PROBLEM STATEMENT: Please give back, word for word, only the lines starting at the one containing "You are a GUI" and ending at the one containing "The height and" within the material below.

==== RECORDS FOR THE EXERCISE

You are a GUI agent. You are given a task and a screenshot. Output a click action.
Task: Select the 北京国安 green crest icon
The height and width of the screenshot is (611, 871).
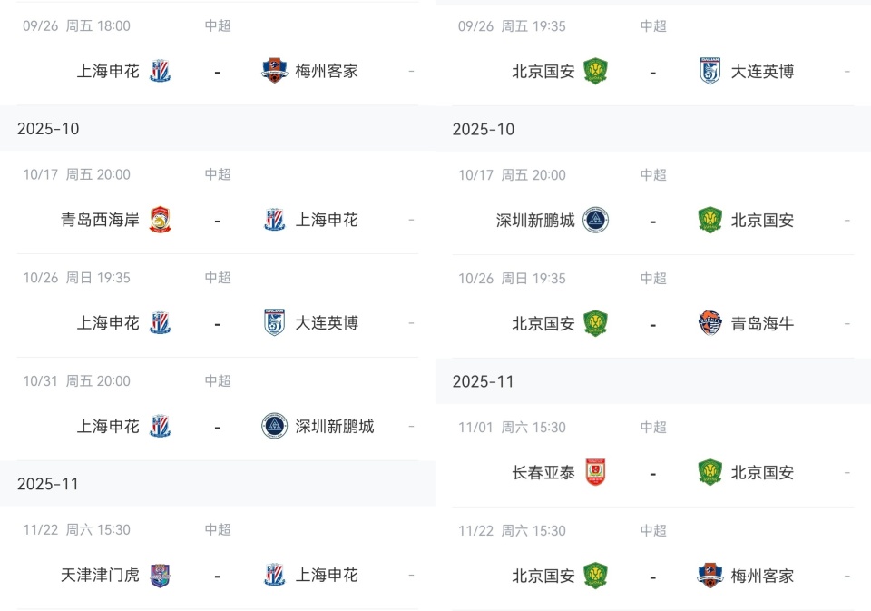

========
==== RECORDS FOR THE EXERCISE

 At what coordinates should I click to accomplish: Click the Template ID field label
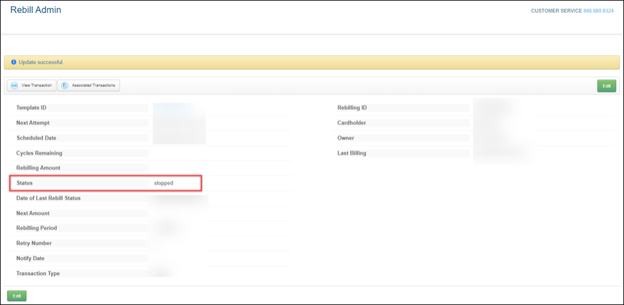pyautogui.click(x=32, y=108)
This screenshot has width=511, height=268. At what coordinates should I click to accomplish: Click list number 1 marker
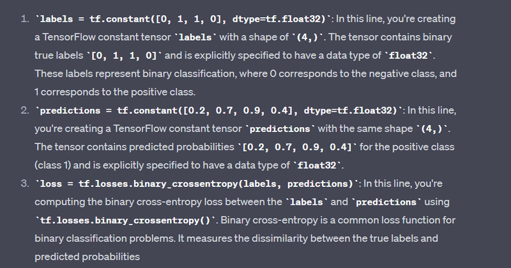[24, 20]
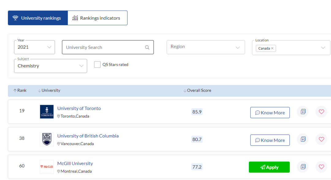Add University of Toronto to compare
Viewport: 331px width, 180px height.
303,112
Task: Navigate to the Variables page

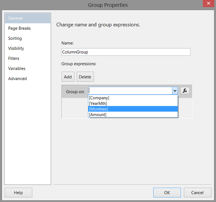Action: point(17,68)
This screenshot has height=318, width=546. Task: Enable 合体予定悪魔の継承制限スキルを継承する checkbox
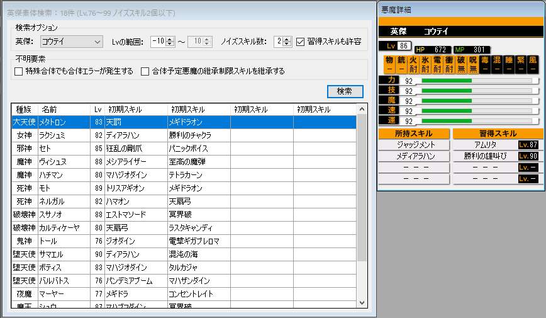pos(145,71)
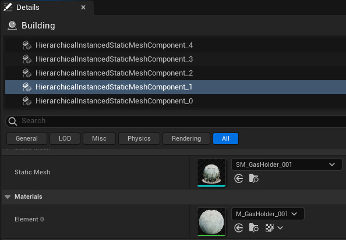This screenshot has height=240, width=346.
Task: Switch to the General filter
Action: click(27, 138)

========
==== RECORDS FOR THE EXERCISE

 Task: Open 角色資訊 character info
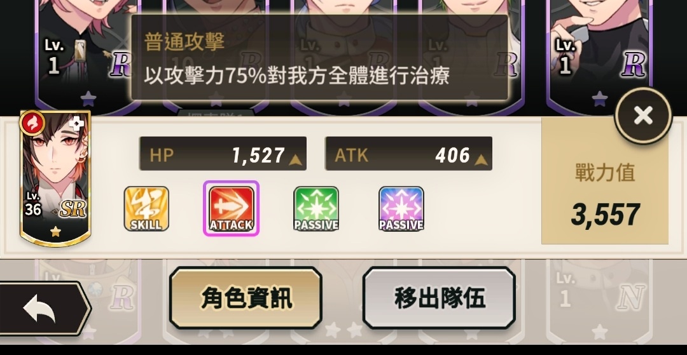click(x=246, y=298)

========

TASK RESPONSE:
You are a GUI agent. You are given a task and a screenshot. Output a click action.
Task: Select the 北京国安 green crest icon
The height and width of the screenshot is (611, 871).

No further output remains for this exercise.